━━━ RECORDS FOR THIS EXERCISE
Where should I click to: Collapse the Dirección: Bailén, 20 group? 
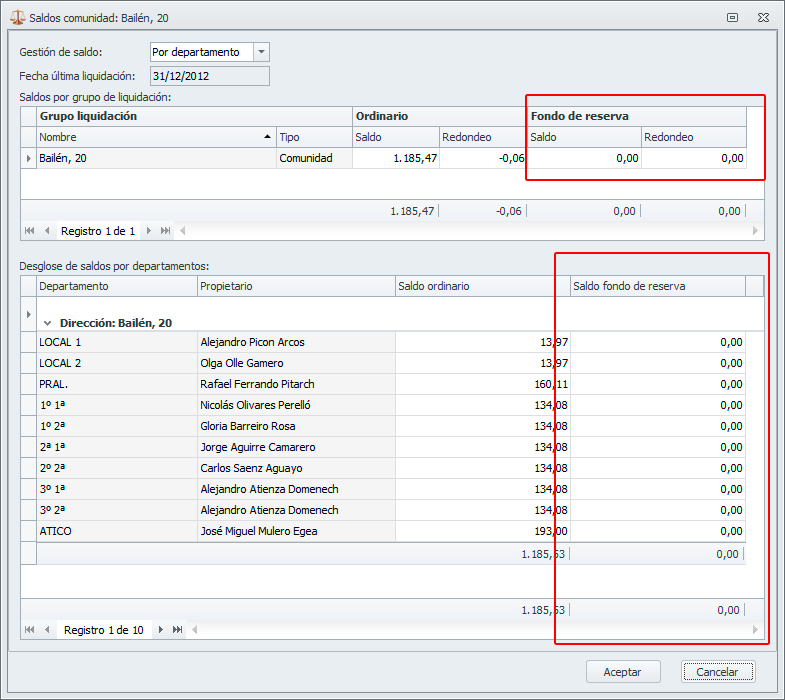point(47,323)
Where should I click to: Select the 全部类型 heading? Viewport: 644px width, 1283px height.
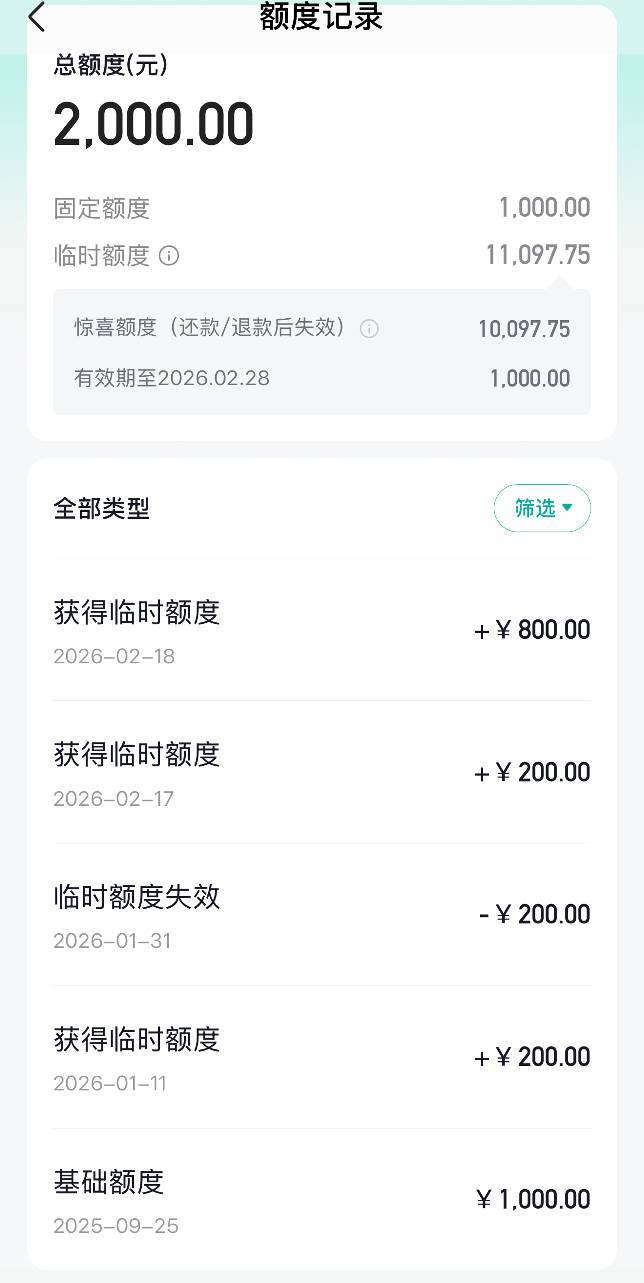click(101, 508)
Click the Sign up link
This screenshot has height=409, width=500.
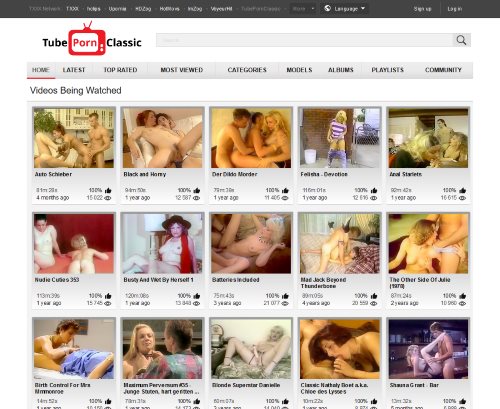click(422, 9)
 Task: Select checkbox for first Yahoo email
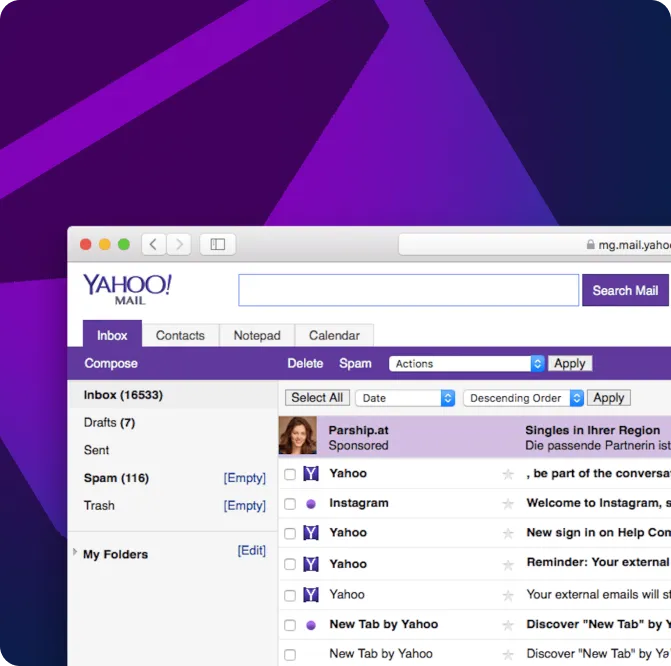pos(290,474)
━━━━━━
• _TASK INSTRUCTIONS_:
Please set down every record above exactly as it appears, leaving out the pictures.

• _ANSWER SPACE_:
Where should I click to: Collapse the Dirección: Bailén, 20 group? 
point(47,323)
Where should I click to: Select the 全部类型 heading? Viewport: 644px width, 1283px height.
click(101, 508)
Click the Sign up link
This screenshot has height=409, width=500.
click(422, 9)
 Task: Select checkbox for first Yahoo email
pos(290,474)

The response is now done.